----- DATASET ENTRIES -----

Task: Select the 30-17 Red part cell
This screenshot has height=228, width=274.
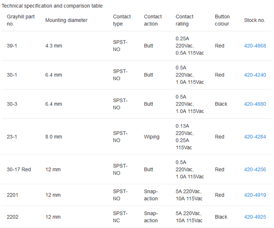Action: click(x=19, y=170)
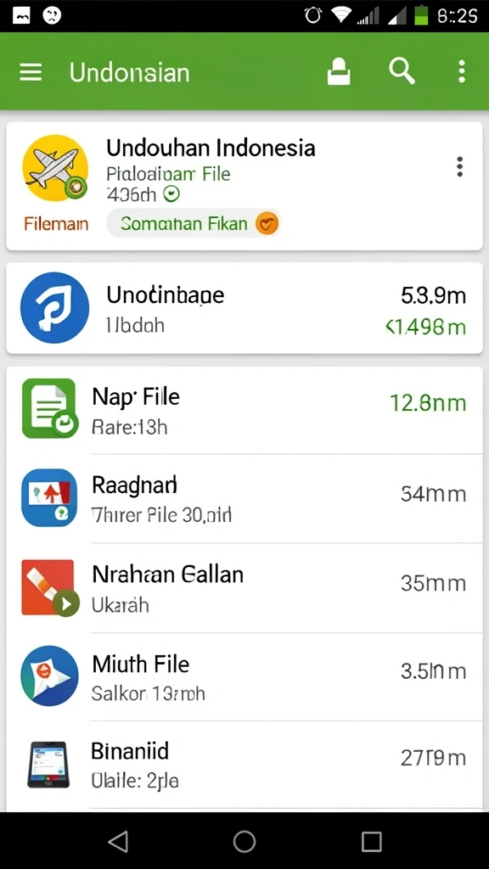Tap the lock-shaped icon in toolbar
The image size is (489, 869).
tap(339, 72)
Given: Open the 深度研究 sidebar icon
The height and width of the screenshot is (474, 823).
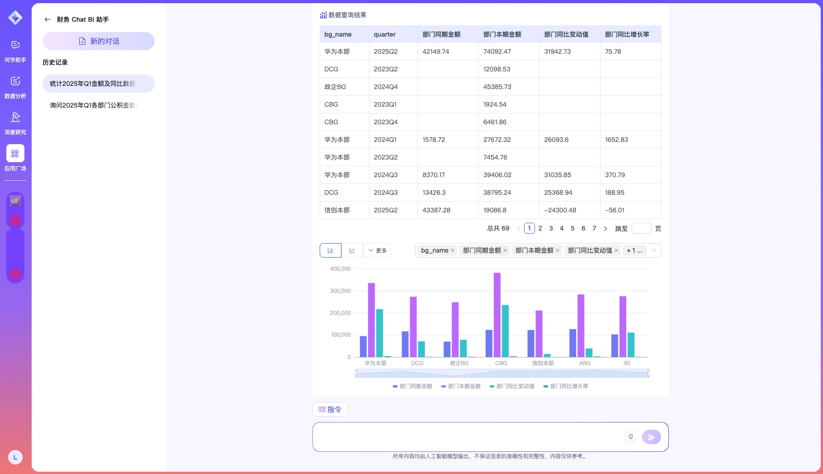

-----

● WORK ITEM
Would you please write out the entries in full, exactly as they read, but without pictures?

● ANSWER TO THIS TASK
Task: Select the 30-17 Red part cell
This screenshot has height=228, width=274.
Action: click(x=19, y=170)
Tap the lock-shaped icon in toolbar
The image size is (489, 869).
tap(339, 72)
Given: Open the 深度研究 sidebar icon
The height and width of the screenshot is (474, 823).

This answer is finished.